We chose the chairs.
We left the house exactly twice. Once to get groceries, once to get souvenirs for the folks we left at home. We found a nearby shop, determined to do one-stop shopping, then let someone else cook supper before heading back to the cabin and the chairs. There was a big screen TV in the cabin. I’m assuming it had a nice picture, but I wouldn’t know. We never even picked up the remote.
What I did was swing in that chair, drinking coffee, watching the mountains, talking, and reading.
Some would call me lazy and I doubt I’d argue. Some would call me uninspired and I’d probably shrug half in agreement. Some would say I had wasted my time and that’s when the argument would start.
I have no issue with excursions and touristy stuff and no judgment toward those who take part in such activities. Yet I have no anxiety or worry about missing anything because I missed nothing.
I watched the distance.

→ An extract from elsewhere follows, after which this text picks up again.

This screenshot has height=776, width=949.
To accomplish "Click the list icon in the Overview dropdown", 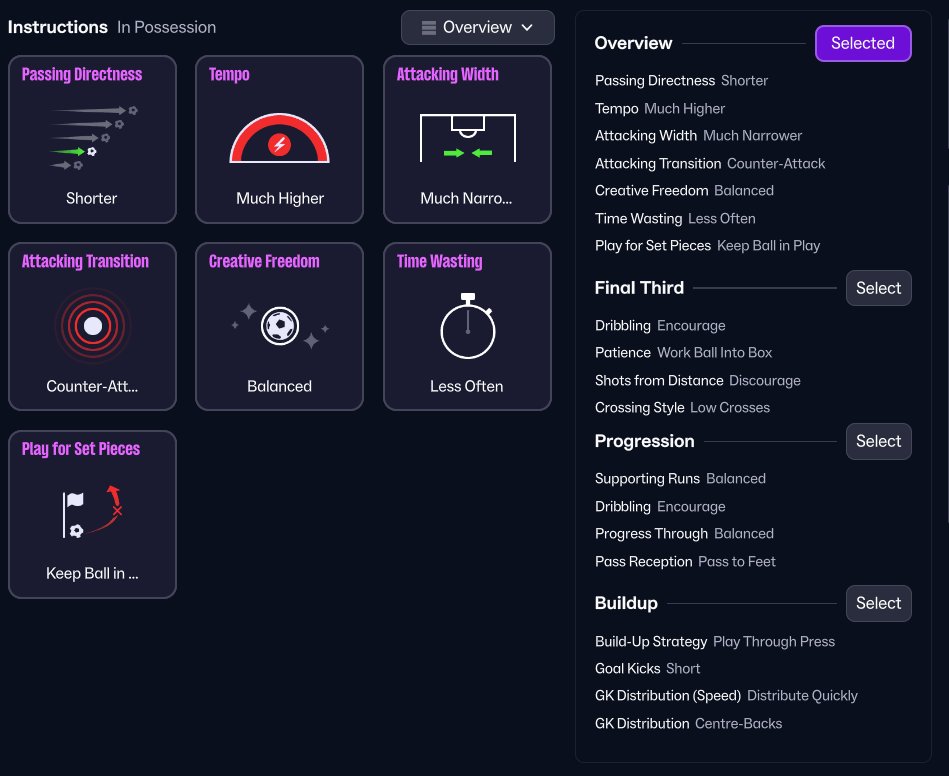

I marveled as the evening mists snaked mysteriously up and out of the trees to cover the mountains before me, then in the morning watched it slowly burn away revealing infinite shades of green. I watched what was probably a hawk but what I hoped was an eagle sore over at least once a day. A bumblebee the size of a peach pit buzzed around the summer flowers outside the porch every morning. A hummingbird came once and I regretted the empty feeder when it didn’t return. At night, fireflies appeared, dotting the darkness and transporting me back to when those blinking stars lit up the nighttime lawn of my childhood.
I talked and talked and talked with a woman who has been a lifetime friend and whose expression and I can now picture and whose voice I can finally hear in my head. The richness of our relationship grew beyond measure. I’ve known her forever, but I KNOW her now.
And I talked to God. A lot. But mostly (and to His tremendous relief, I’m sure) I found myself in a quiet place of listening. I was less chatty and more reflective, more receptive. And He had things to say.
As always, God was in the small stuff. But when I sat at that cabin, looking over the valley and up at the wall of trees of those Tennessee mountains, there was no question that this was big stuff. And God was definitely in it.
So I spent a week in Tennessee and did nothing. And my life is all the richer for it.